Madame David, la ministre de la Culture, souhaite que le CRTC maintienne les quotas obligatoires de musique francophones sur les ondes (Le Devoir, 17 septembre). Le souhait est tout à fait logique, mais il faut aller plus loin. Les quotas radiophoniques et leur respect sont insuffisants.

D’autres règles devraient être édictées, car la chanson en anglais ou la musique américaine chassent facilement la québécoise grâce au dumping. Ses auteurs, ses productions inondent les ondes dès les premières heures de la journée et bien des endroits publics ou semi-publics, les écoles et les établissements d’enseignement, les centres commerciaux, les gymnases (à croire que la musique musculaire est américaine !), églises, patinoires, etc. En somme, les artisans de la chanson d’ici sont privés de revenus, eux qui pourtant payent leurs impôts à l’État québécois et consomment les produits locaux. […]

Par ailleurs, la lourde présence de la musique anglophone constitue un mur culturel quasi infranchissable. La musique du monde, des pays latino-américains, d’Afrique ou d’Asie est, en pratique, absente des ondes. Il y aurait lieu de réserver une frange minimum de 10 ou 20 % aux musiques autres que francophones et anglophones. Ce serait une première fenêtre percée dans le mur ou le rideau anglo-saxon.

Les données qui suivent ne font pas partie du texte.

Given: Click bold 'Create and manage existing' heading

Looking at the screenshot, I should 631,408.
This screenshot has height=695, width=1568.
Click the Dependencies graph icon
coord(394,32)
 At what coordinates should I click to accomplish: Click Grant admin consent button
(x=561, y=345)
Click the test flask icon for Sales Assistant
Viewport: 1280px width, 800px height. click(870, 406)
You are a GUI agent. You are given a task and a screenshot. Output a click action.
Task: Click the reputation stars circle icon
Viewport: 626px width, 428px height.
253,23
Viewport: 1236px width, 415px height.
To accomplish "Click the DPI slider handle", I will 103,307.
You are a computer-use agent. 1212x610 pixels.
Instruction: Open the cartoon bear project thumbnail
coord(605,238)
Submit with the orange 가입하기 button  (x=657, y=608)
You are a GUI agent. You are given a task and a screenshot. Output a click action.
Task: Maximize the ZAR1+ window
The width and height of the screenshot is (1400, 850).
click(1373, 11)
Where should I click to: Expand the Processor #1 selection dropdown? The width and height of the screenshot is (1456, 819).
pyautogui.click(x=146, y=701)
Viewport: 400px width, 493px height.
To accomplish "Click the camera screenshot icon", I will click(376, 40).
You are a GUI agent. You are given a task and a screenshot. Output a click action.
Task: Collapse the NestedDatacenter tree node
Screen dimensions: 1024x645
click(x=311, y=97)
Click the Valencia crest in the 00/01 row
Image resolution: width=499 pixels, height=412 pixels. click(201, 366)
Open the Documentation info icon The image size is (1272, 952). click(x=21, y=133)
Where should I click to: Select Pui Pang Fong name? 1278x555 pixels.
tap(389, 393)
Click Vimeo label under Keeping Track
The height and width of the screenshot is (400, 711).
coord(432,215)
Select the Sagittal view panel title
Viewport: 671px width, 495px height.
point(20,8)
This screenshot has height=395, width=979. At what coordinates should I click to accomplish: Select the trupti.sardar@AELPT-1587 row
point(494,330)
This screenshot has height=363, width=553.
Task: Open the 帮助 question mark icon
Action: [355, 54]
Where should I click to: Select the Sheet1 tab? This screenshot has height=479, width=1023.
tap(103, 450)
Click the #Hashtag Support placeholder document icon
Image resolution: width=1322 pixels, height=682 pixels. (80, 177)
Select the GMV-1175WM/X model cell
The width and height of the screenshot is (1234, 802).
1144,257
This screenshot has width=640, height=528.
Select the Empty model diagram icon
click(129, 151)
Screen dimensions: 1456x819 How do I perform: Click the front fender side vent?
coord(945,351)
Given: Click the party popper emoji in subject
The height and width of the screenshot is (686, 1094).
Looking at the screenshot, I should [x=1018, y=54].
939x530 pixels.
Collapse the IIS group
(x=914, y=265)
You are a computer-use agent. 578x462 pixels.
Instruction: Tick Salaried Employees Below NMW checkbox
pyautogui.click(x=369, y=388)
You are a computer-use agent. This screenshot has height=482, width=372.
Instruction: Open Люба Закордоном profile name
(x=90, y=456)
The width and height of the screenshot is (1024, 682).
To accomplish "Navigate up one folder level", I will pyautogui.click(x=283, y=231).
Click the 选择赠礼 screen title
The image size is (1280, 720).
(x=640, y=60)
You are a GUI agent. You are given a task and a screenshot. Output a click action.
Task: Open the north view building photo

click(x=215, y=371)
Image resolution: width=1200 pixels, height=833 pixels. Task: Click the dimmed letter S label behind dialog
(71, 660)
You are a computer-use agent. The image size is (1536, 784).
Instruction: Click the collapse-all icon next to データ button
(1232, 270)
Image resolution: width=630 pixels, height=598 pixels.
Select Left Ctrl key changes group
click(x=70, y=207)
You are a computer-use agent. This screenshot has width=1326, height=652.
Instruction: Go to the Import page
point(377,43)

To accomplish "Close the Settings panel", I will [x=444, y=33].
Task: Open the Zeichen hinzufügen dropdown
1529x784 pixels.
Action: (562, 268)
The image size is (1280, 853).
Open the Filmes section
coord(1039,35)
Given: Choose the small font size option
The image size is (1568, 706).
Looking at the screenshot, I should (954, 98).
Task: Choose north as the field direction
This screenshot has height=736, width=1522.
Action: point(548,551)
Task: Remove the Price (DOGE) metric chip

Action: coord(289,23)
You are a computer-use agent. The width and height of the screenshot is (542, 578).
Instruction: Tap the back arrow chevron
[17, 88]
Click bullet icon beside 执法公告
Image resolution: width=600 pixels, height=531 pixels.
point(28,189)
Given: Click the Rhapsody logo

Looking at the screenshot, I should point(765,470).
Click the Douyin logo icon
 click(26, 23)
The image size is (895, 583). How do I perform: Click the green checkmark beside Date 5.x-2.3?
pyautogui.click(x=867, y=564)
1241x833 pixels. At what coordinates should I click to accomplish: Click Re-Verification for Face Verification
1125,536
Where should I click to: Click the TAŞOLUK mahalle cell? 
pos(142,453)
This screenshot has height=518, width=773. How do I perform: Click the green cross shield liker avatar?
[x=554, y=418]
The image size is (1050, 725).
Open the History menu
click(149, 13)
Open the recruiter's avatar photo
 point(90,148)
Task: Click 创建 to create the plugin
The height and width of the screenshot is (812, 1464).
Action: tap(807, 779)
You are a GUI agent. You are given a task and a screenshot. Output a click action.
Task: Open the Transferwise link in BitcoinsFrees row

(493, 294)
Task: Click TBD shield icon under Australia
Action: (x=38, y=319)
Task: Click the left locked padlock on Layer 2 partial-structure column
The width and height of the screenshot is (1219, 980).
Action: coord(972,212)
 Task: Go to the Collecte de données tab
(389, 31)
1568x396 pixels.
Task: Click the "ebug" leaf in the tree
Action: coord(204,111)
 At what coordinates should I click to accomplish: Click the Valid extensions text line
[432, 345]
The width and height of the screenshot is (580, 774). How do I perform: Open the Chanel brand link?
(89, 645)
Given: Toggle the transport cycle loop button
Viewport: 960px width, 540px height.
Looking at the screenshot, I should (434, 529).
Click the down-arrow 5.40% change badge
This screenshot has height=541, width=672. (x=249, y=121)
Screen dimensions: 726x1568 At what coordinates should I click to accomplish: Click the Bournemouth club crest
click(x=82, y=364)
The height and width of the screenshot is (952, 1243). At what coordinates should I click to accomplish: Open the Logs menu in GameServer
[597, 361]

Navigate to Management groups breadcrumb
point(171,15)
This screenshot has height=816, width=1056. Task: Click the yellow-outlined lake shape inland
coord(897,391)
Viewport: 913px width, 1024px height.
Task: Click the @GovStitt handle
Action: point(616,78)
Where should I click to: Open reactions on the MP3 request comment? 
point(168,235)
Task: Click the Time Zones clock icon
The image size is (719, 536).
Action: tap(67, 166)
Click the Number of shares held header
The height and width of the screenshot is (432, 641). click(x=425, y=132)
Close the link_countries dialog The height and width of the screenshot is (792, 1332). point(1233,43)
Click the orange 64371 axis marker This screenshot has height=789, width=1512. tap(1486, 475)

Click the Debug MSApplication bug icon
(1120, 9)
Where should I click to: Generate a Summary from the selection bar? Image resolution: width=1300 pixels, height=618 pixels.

Les citoyens québécois qui voyagent partout dans le monde, qui sont censés parler une langue commune, qui ont des chansonniers, des paroliers et des interprètes de qualité, qui sont désireux de se frotter aux cultures de nombreux pays, doivent avoir des ondes qui favorisent l’ouverture et l’expression de leur perception du monde contemporain. De là l’appui à madame la ministre et le souhait qu’elle aille au-delà des quotas en vigueur, car « la chanson québécoise, expression d’une culture minoritaire dans un environnement américain, doit compter sur la volonté des pouvoirs publics pour vivre et prospérer » (Robert Giroux).